Activity
Every line from the one containing "Where should I" to the end of the records below must be copied exactly, and no pictures may be included.

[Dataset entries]
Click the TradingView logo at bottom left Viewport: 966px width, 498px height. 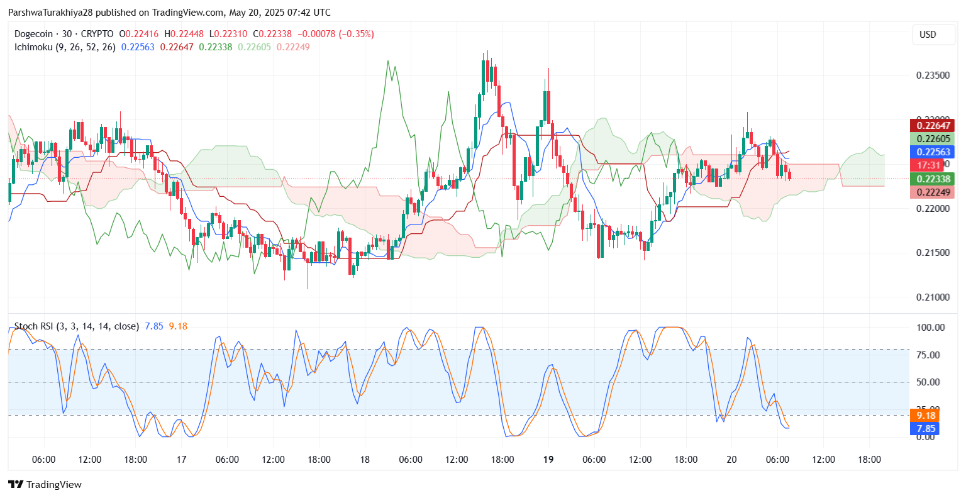click(45, 484)
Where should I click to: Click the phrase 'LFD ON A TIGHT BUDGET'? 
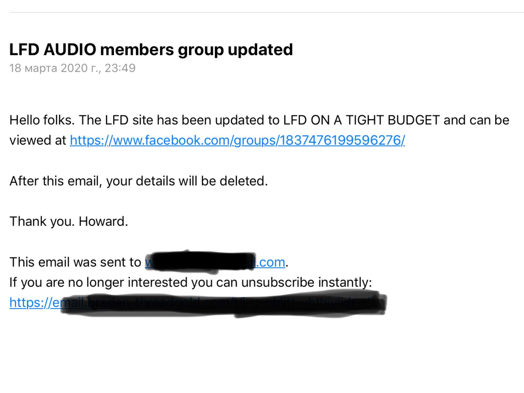tap(361, 120)
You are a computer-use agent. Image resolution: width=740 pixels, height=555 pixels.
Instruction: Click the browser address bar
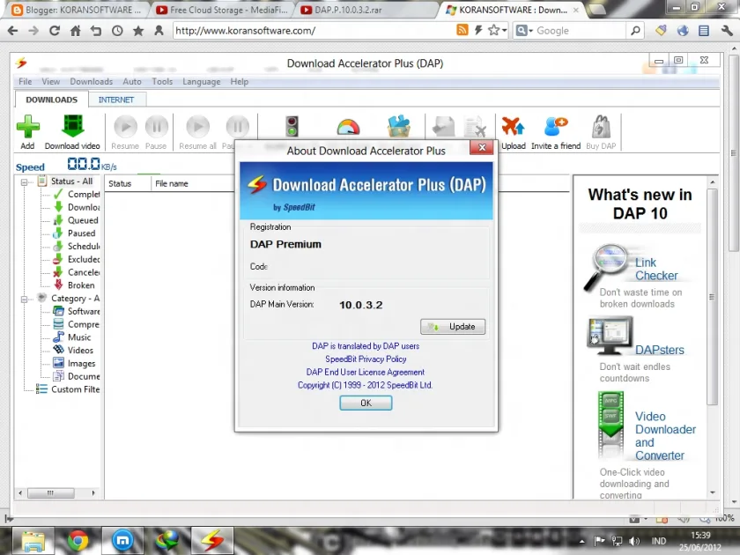[312, 31]
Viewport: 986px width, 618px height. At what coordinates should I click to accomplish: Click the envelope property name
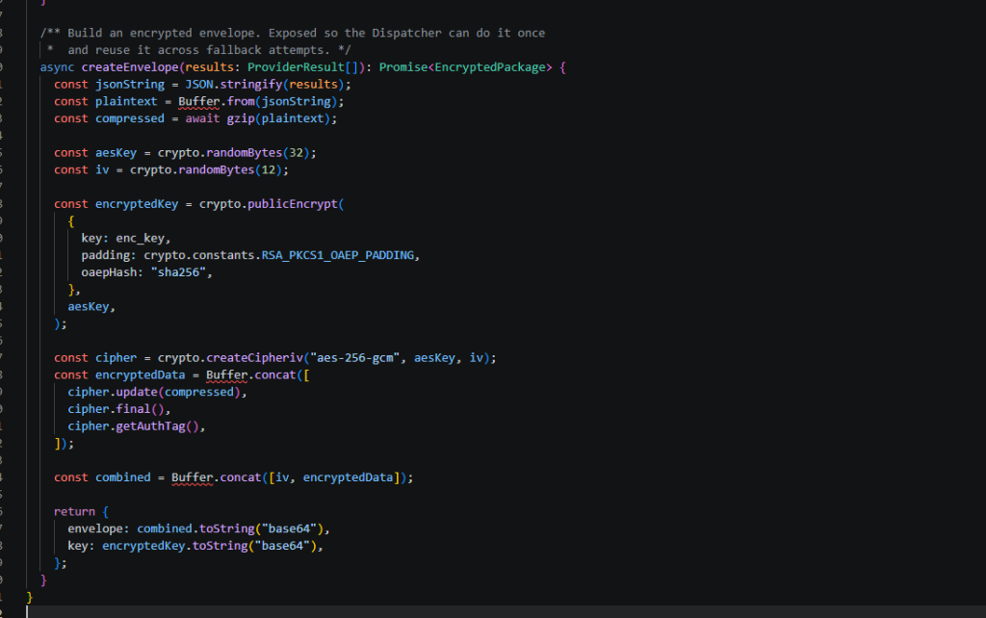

Solution for this task
Where should I click to: Click the phrase 'LFD ON A TIGHT BUDGET'? 
tap(361, 120)
You are a computer-use agent. Image resolution: width=740 pixels, height=555 pixels.
Instruction: Click the browser address bar
[312, 31]
Viewport: 986px width, 618px height. At what coordinates should I click to accomplish: Click the envelope property name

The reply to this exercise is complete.